Over the last 30 years, the traditional methods used to understand the links between nutrition and cancer have been observational, based on analysing data collected from people who have been followed up for many years, such as the European Prospective Investigation into Cancer and Nutrition (EPIC) study.
These studies have established very large and important datasets, and have continued to be the go-to resource for performing analyses, providing us with interesting and insightful results on the links between nutrition and disease.
What do we know so far?
We now know that around 40% of cancer cases and cancer deaths in high-income countries are thought to be explained by known modifiable lifestyle and environmental risk factors.
As shown in the WCRF/AICR Third Expert Report, these could be aspects of diet (eg alcohol consumption; eating large amounts of red and processed meat; or diets low in fruits, vegetables, wholegrains and dietary fibre) and other related lifestyle factors (eg overweight and obesity, physical inactivity, smoking, and metabolic factors) that work collectively to increase our cancer risk.
The patterns of lifestyle behaviours that are more likely to protect us against cancer led World Cancer Research Fund to develop our Cancer Prevention Recommendations.
So why the need for more tools?
Studies have shown that adherence to our Recommendations may substantially reduce cancer risk1,2, but when we get to specific nutrients or foods, there are still inconsistent associations, using the traditional methods mentioned above.
Why is this? Simply because these traditional methods are vulnerable to potential biases, and subsequent clinical studies don’t always confirm initial leads. They fail to tease out the specific benefit or harm of each nutrient independently, rather than being part of an overall diet.
These biases that we still cannot fully overcome could be:
- confounding between factors, because a lot of the factors do not operate in isolation.
- exposure misclassifications – such as incomplete medical records or incorrect information from questionnaires that measure dietary intake – because people cannot always recall the exact information when it comes to their dietary habits.
- reverse causality, which is the instance of a reverse or not-expected exposure-disease direction.
What is the new tool?
Mendelian randomisation (MR) is the tool that will hopefully help with some of the above challenges. As experts explain, it’s like a magnifying glass that looks at the specific nutrients independently and their interactions with other components of the diet or general lifestyle, then helps disentangle the direction of causality.
MR is a statistical method, a way to analyse data, that uses people’s genetic variation – in other words the different genes that we carry and which form our unique footprint.
This variation helps to approximate a dietary exposure independently of other dietary exposures and – ultimately – pinpoint a causal effect to a specific nutrient.
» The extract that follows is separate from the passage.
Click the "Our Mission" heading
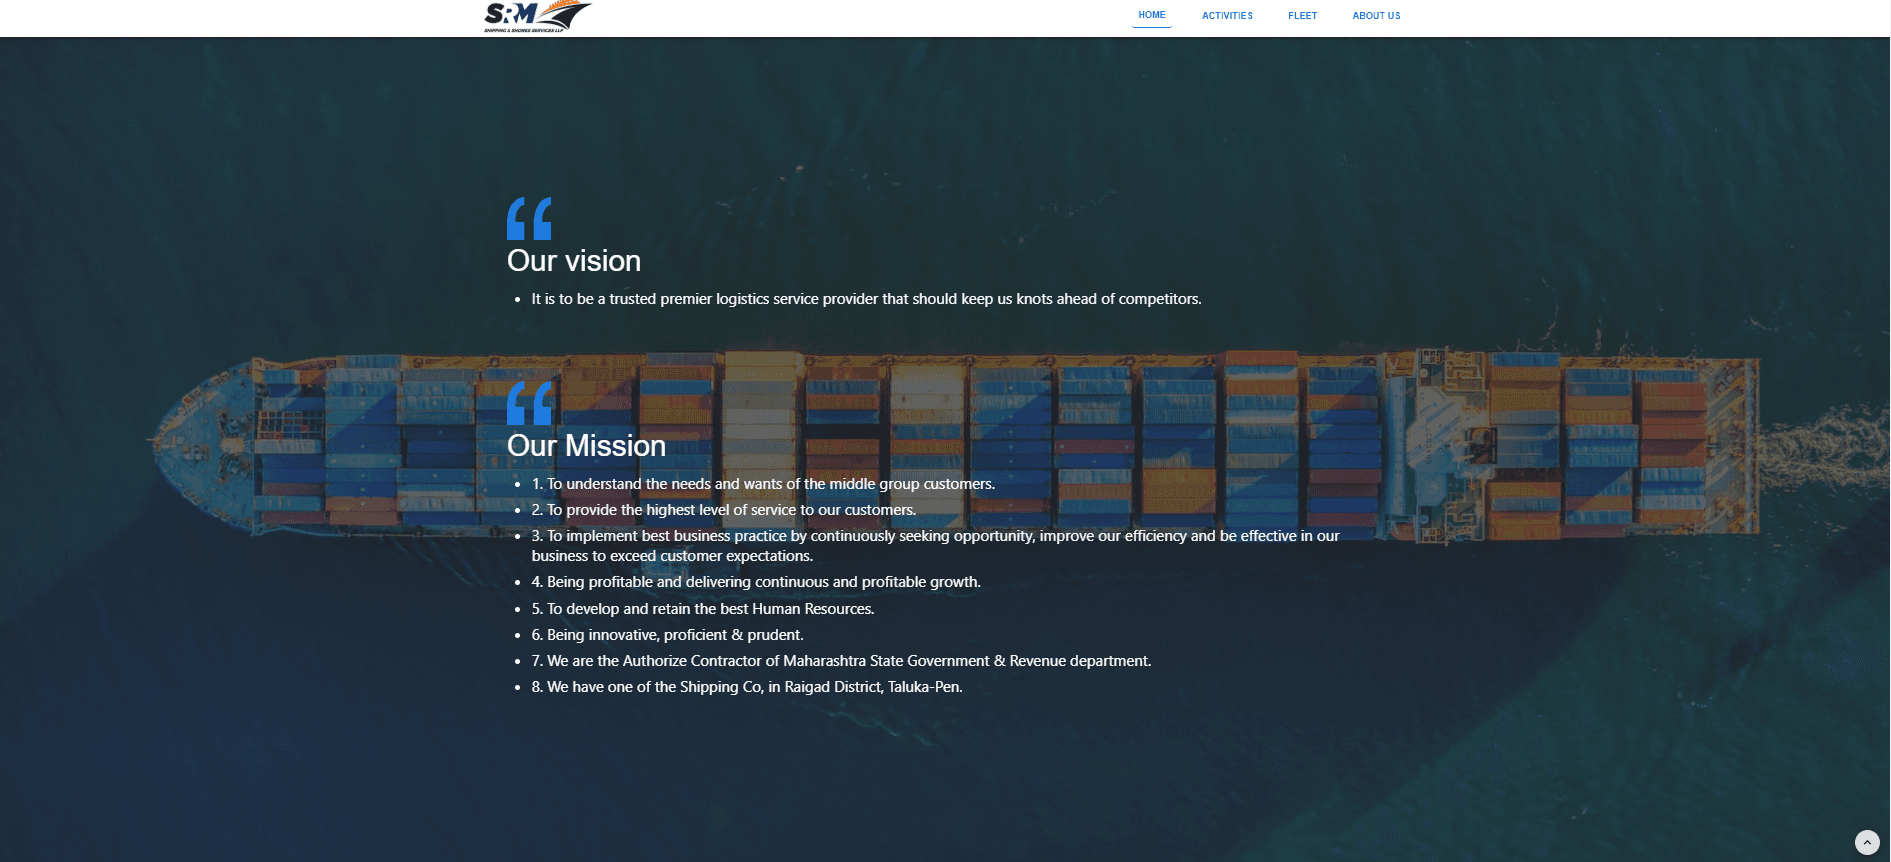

This effect will be distinct from other factors that might be correlated with that nutrient, as part of people’s diet or lifestyle.
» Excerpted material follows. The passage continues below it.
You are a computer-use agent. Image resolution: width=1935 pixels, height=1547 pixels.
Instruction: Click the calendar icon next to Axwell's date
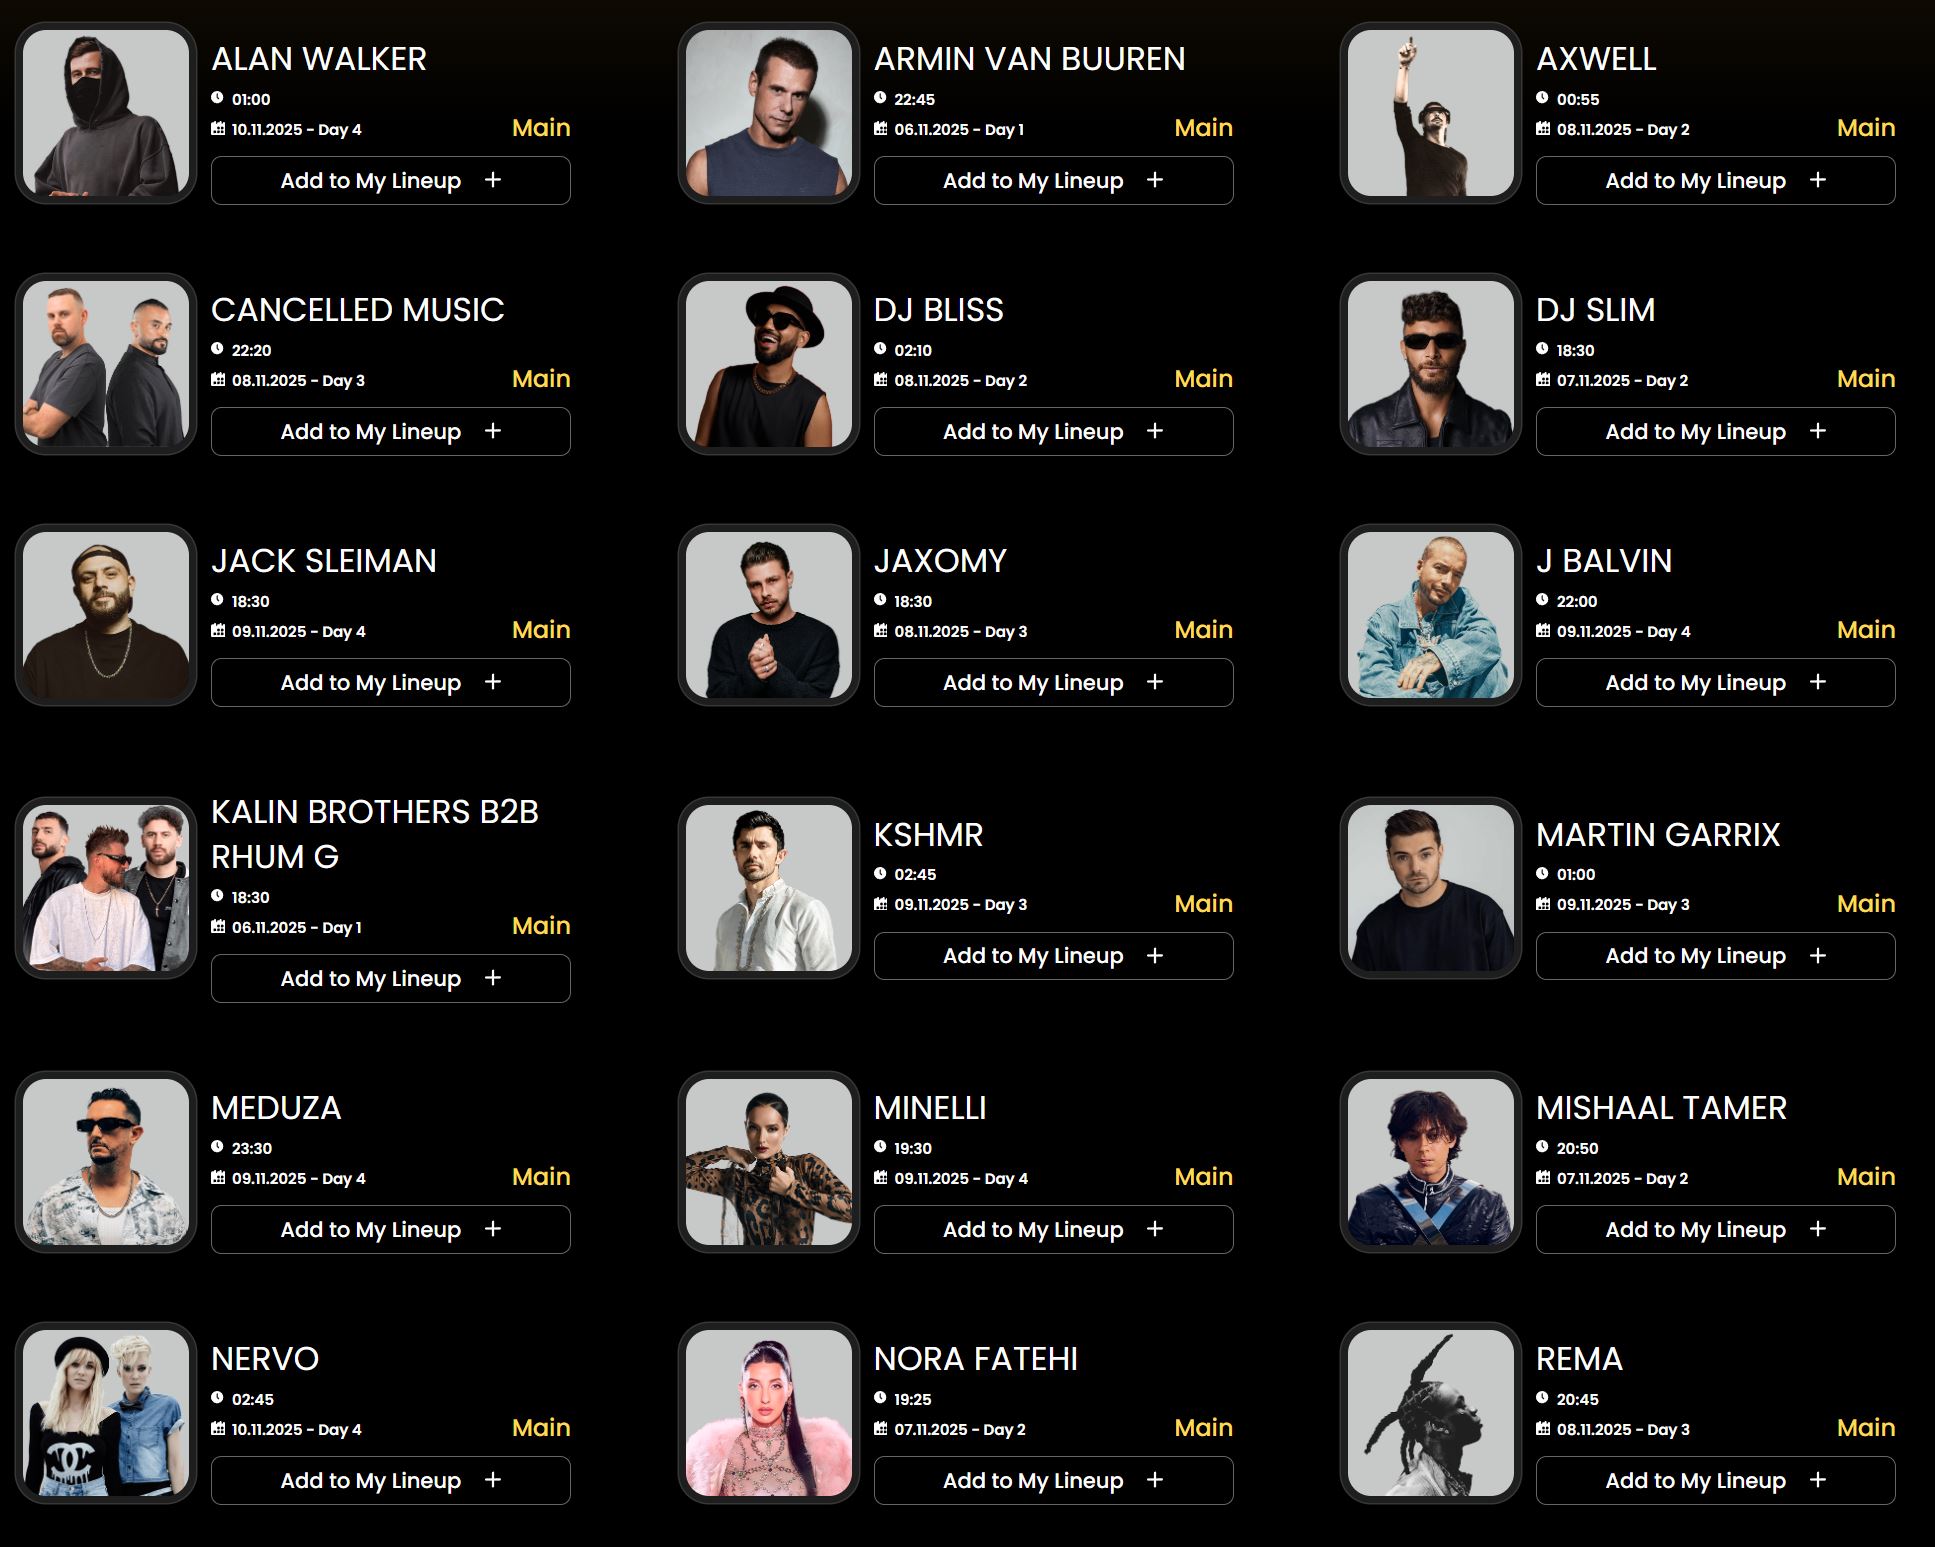1543,129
This is possible because, if there is a lot of data available, at a population level that unique footprint is less likely to be associated with environmental factors, which are precarious and may confound the associations found from observational studies.
World Cancer Research Fund supports many MR projects and the research community that delves into this field to shed light on the causal relationship between nutrition and multiple cancer sites.
We have already funded 9 projects in the UK, France, Japan, Germany and Sweden. More recently, we have supported the MR in Nutrition and Cancer workshop, a working group from experts in the field.
A position paper from that workshop provides two key outputs:
- an overview of MR, discussing applications and providing examples of MR studies in nutrition and cancer.
- the limitations of the tool, and how to overcome those to translate findings from MR studies into nutritional recommendations and policies for cancer prevention, that will be used from the scientific community around the world.
Challenges of Mendelian randomisation
Of course, as with every statistical method, MR comes with its own challenges. You need studies with large sample sizes to avoid biases, which is often difficult to achieve unless different teams work together and pool data from smaller studies.
It’s crucial to have enough data to showcase a robust association between nutritional traits and genetic variation in the population.
This association, in turn, increases our level of certainty in the findings and their interpretation – which is called statistical power – and the chances of detecting relationships of modest strength that are not obvious.
Another challenge originates from the limited understanding of the biological mechanisms that underpin the detected associations and this requires caution when interpreting the findings.
Scientists have achieved great progress in developing methods to mitigate those challenges, such as performing more sensitive analyses, and forming large consortia and international collaborations. In an attempt to expand the focus of MR studies beyond populations of European ancestry to tailor findings to other populations as well, they have also increased the number of trans-ethnic databases.
Nutrition is a puzzle of complex and interconnected relationships, but the scientific community is devoted to unravelling the mystery. The aim is to give us clear explanations and modifiable nutritional risk factors for cancer development and progression, and the belief is that MR has the potential to contribute significantly to those efforts.
This is of particular importance to us as we embark on the next phase of the Global Cancer Update Programme. MR will complement existing methodologies for evidence synthesis and interpretation, and will equip us with robust evidence and up-to-date recommendations for specific cancer sites.